The World Vision emergency team found it hard to provide immediate health services due to lack of drugs and facilities, and the difficulty in deployment of support teams able to respond to the massive need.
Ndebele adds, “World Vision’s team on the ground are overwhelmed, but do our best to deliver the humanitarian services.” The threat to humanitarian workers is high heightened by the reported killing of health staff in one facility.
The situation in Tambura is heartbreaking, with huge needs for water, sanitation and hygiene, health, nutrition and food assistance.
In partnership with the World Food Programme (WFP), World Vision has distributed food assistance totalling to 216.849 Mt distributed to 36653 IDPs in Tambura, Ezo and Yambio counties.
The assistance were 77.215 metric tons (MT) of assorted food items for 20,735 people in Tambura County, followed by 65MT for 7,413 people in Ezo, and 74.634 distributed to 8505 people in Yambio.
In Ezo IDP camp, 8,413 people were verified along with 2,348 in Nzara, and now waiting for the distribution activity. Beeyo Simon, Food Assistance Project Manager said the road access and insecurity are major hurdles in the emergency response.
"We are concerned of the condition of children in the camps. Even cooking the food is a challenge for mothers who cannot gather firewood for fear of their safety. Deliveries of food supply face a lot of challenges especially with the bad roads and the distance", Simon says.

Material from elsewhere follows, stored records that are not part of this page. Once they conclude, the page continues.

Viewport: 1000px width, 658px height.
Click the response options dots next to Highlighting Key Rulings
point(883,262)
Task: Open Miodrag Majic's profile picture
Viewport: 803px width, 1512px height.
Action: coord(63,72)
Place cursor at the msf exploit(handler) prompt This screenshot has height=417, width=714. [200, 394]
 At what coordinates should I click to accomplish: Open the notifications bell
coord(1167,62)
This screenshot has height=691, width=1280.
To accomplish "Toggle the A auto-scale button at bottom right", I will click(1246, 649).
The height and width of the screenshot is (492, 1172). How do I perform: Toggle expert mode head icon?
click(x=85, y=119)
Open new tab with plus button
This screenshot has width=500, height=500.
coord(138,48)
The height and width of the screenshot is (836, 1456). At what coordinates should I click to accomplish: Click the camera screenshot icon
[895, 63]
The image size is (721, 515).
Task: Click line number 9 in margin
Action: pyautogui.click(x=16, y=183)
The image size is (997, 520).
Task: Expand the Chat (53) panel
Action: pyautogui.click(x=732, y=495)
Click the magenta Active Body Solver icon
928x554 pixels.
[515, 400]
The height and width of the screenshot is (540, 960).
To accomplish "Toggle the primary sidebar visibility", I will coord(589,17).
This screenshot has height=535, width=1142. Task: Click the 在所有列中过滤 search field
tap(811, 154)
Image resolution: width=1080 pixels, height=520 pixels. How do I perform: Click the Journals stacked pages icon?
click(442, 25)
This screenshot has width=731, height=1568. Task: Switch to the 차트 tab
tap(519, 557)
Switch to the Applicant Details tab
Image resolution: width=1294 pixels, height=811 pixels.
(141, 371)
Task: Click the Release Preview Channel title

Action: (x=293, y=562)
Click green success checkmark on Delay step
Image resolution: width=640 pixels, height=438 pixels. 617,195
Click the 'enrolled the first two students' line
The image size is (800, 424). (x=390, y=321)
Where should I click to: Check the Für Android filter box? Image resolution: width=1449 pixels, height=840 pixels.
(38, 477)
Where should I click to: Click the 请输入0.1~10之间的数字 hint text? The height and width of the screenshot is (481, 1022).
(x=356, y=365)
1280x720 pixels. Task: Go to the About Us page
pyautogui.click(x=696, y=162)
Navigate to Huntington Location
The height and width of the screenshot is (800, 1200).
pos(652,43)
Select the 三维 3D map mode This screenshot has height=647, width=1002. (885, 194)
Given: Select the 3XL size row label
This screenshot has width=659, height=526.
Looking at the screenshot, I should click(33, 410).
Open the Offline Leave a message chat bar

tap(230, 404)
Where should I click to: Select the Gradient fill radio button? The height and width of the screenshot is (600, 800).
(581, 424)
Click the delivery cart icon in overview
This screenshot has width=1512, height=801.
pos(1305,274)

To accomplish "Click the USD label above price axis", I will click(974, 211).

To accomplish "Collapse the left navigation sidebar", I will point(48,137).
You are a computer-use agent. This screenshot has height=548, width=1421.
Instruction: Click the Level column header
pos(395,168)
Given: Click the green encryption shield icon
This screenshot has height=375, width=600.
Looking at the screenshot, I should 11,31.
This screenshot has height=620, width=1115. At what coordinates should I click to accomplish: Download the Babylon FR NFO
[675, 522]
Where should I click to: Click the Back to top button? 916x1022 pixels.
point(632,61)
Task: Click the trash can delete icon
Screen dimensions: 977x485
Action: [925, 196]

The nutrition screening resulted to 1,326 children aged 6-59 months with varying degrees of malnutrition status with 15 of them found with severe acute malnutrition.
Fifty-nine pregnant and lactating women were also screened of acute malnutrition. The 507 pregnant and lactating women also received 2.7495MT of CSB++ supplies.
“We need to keep our promise to every woman and child that we will be there to provide life saving interventions”, Ndebele conclude.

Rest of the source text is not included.